Source information Start Marker

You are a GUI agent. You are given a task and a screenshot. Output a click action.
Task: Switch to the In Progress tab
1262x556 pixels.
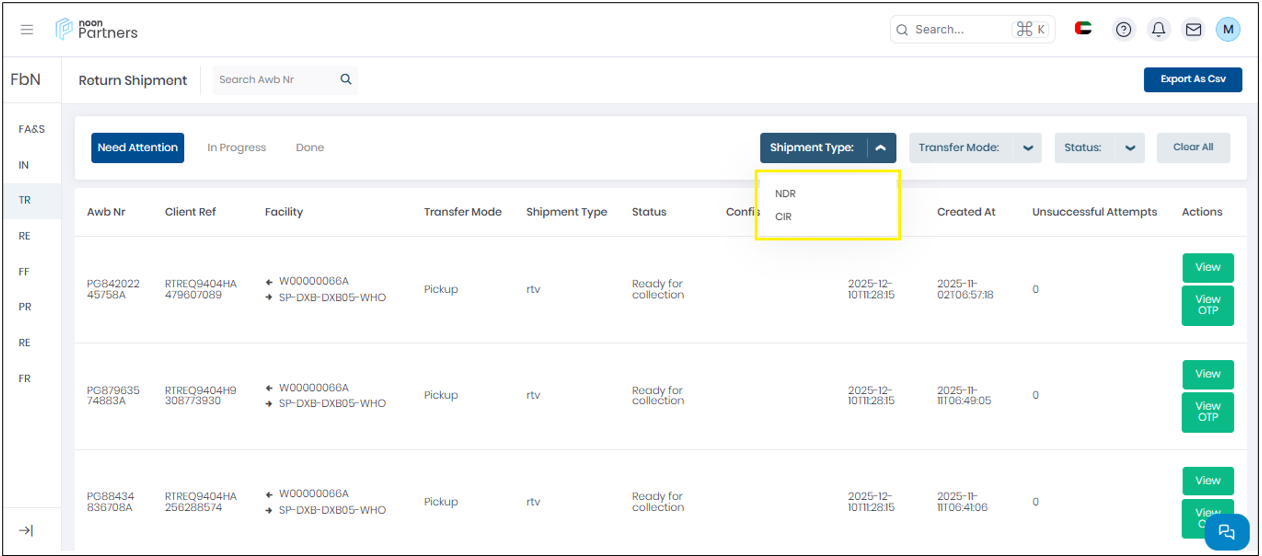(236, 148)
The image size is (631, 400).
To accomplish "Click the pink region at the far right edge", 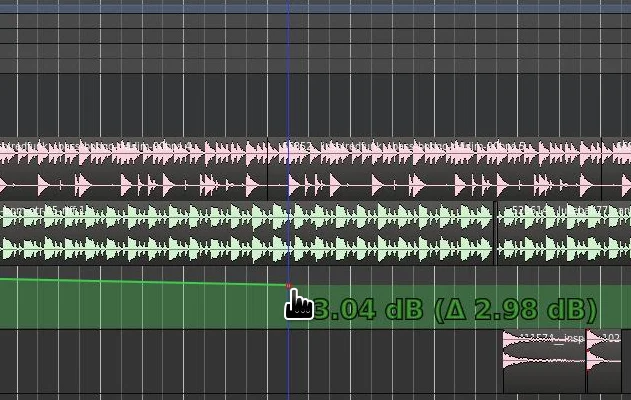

Source information End Marker

→ **Problem description**
Beginning with the line that contains "1262x556 pixels.", print exactly every line through the end of the records, both included. Omit the pictures.

→ **Reply to the task**
1262x556 pixels.
(236, 148)
The image size is (631, 400).
To accomplish "Click the pink region at the far right edge", 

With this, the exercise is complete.